The most difficult downhill run was at "Kannerseffen-Berg". The big jumping hill was built there and the most daring ones even practised long jumping. In the valley, you had to brake well so as not to land in the Rohlaubach stream. Sometimes the stream was frozen over and covered with snow, so that you could drive over it and back up the other side.

A forest hike on a bright full moon night was also wonderful. The snow and the snow-covered spruces just glistened. There was a silence in the forest and a very soft ringing in the ears. On such an evening, we boys once skied over the firewood trail to feed the deer in the "Saifenloch" in the so-called 3rd forest. The deer at the feeding place were standing up to their bellies in deep fresh snow, and we could have touched the frightened animals while standing on our skis. Because the forest hunter followed our tracks all the way to the houses the next day, we were given a real lecture at school, and told not to do it again.

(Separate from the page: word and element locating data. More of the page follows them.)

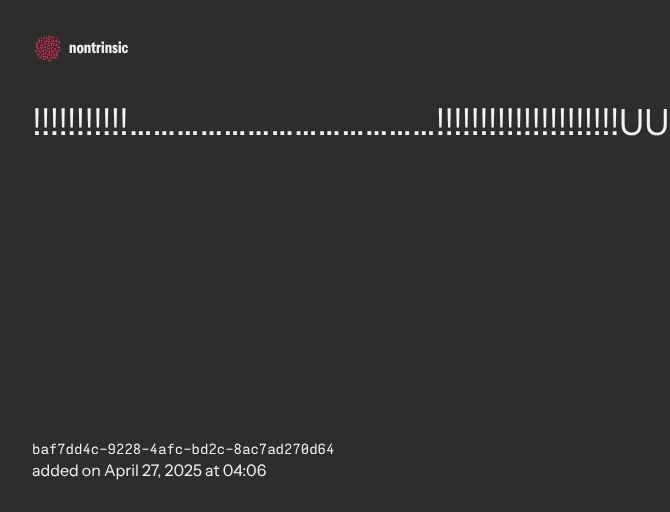Select the "4afc" segment of the ID
Viewport: 670px width, 512px height.
164,450
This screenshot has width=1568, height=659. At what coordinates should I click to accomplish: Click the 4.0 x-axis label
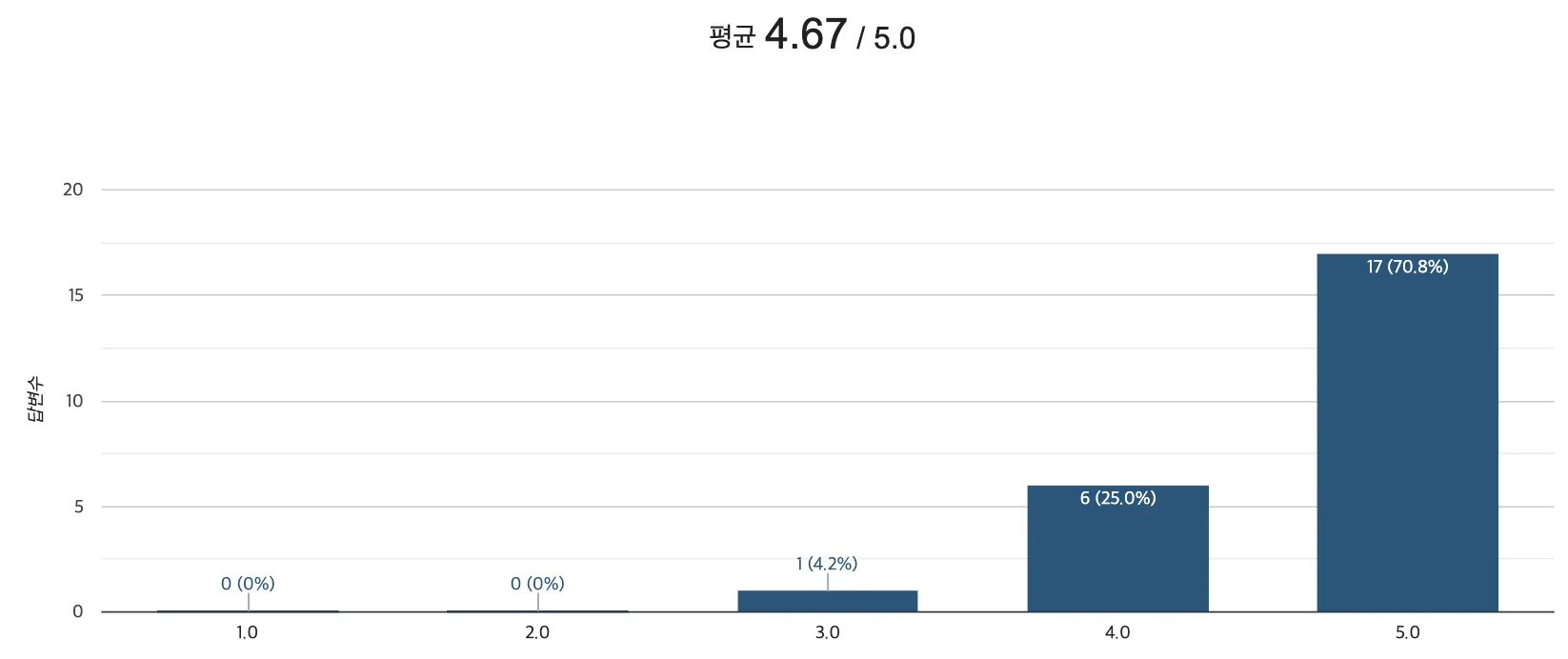coord(1117,633)
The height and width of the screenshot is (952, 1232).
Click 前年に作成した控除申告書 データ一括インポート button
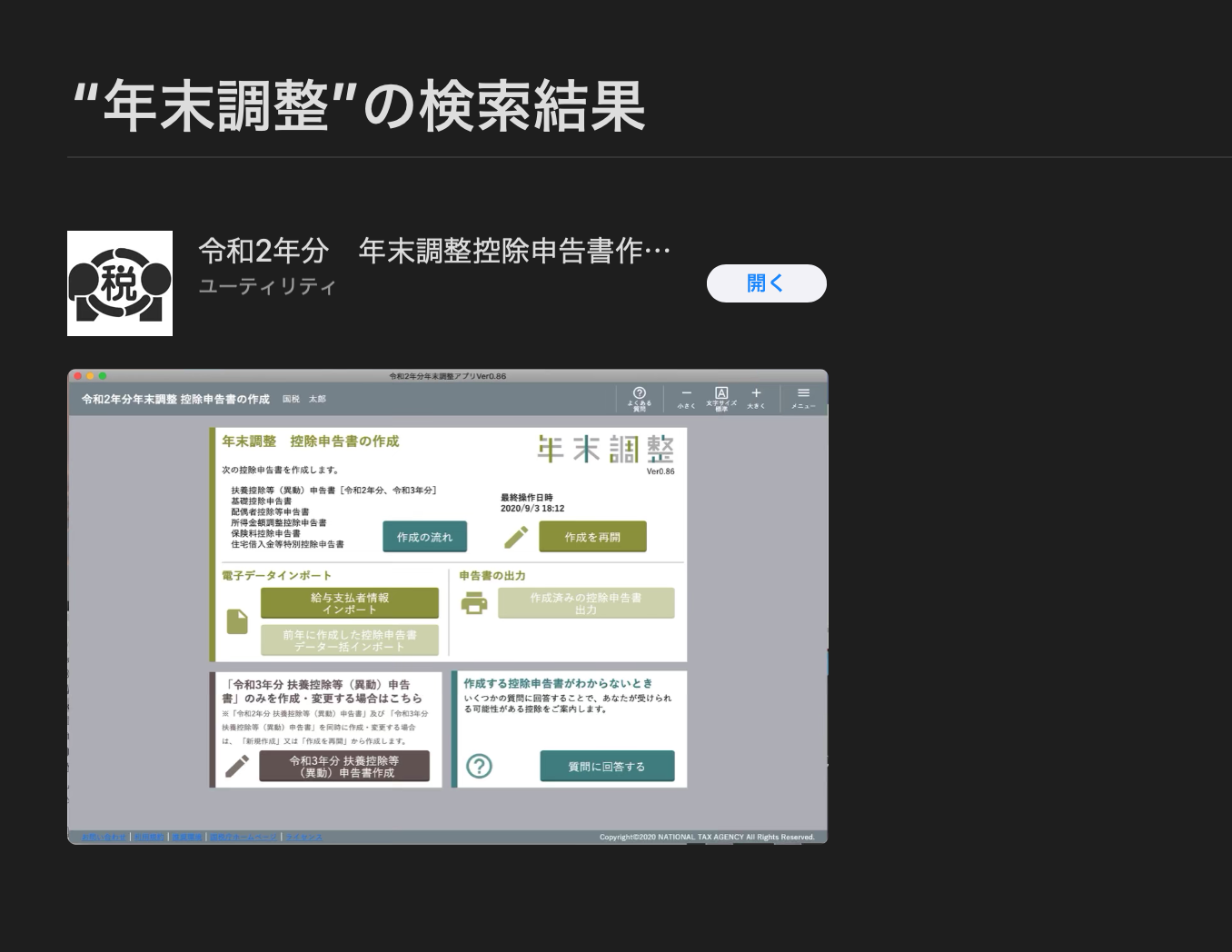[x=349, y=640]
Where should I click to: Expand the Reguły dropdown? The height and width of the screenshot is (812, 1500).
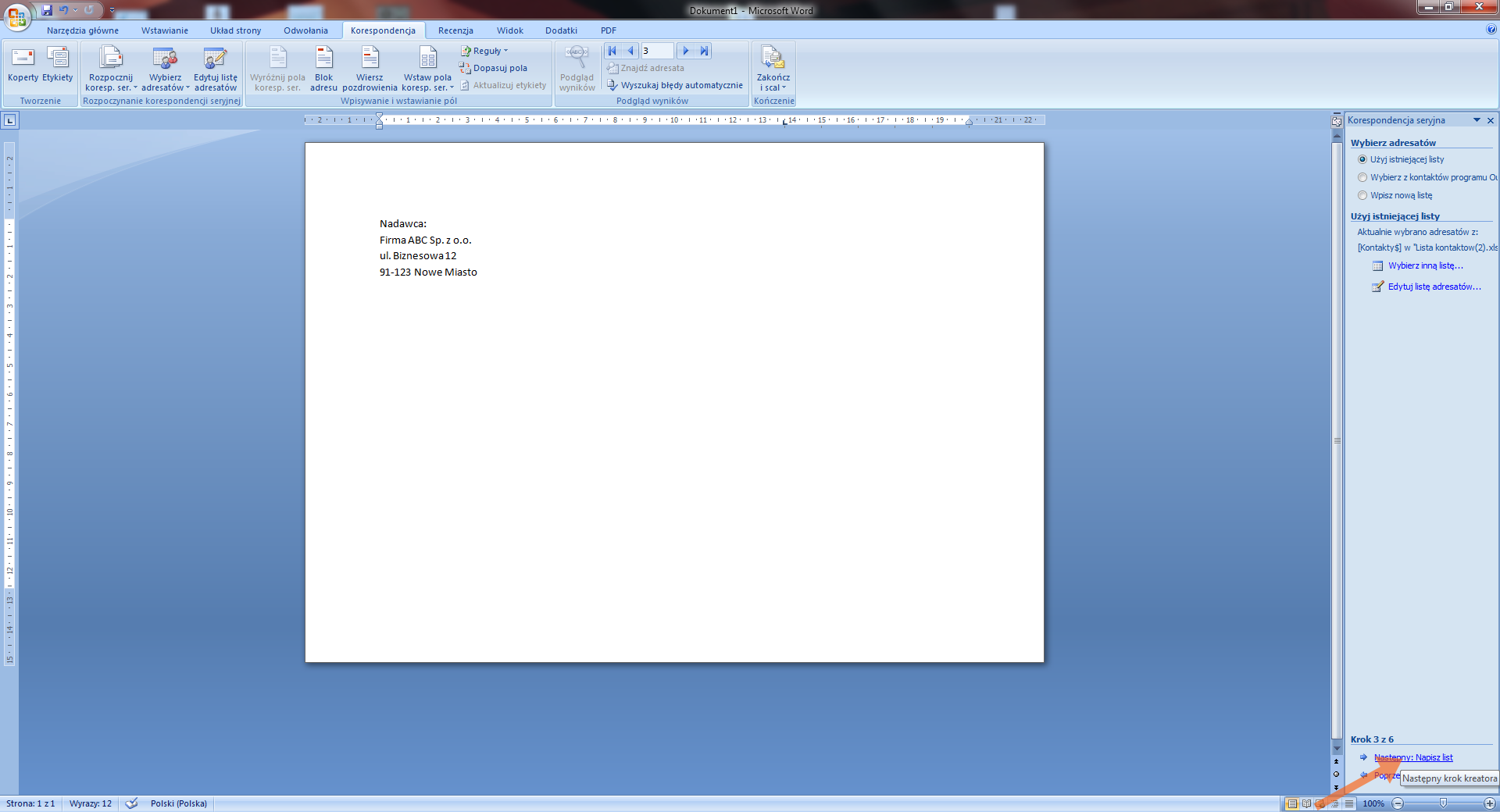point(485,51)
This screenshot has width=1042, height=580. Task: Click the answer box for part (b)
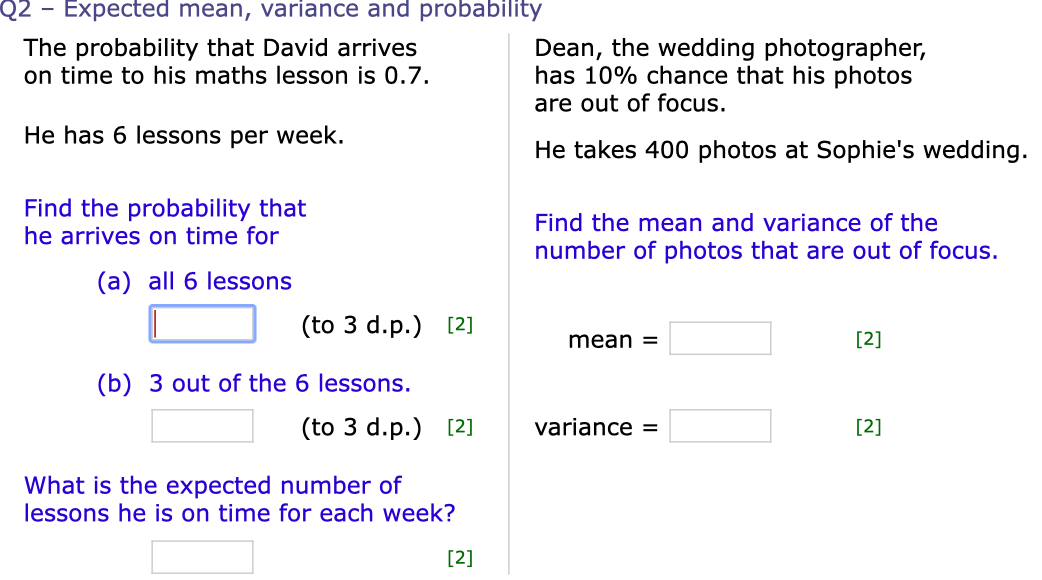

Most of the time the children went tobogganing on the Wohnerberg, where the ride went over the road and down the Christofbergle. You had to be careful that no cars came along because the view of the road was obscured by the school building.

Once you were able to walk "ubnwag", i.e. when the snow had settled and frozen so firmly that you didn't collapse while walking, it sometimes happened that men also fetched a large sledge from the shed and drove it down the long meadow slope from the Schwabhaus to the Wolfergasthaus.

So the winter was a good time for us and when I meet old colleagues here in my new home, I have to agree with them when they say: "We have settled in quite well here, but we can never really ski.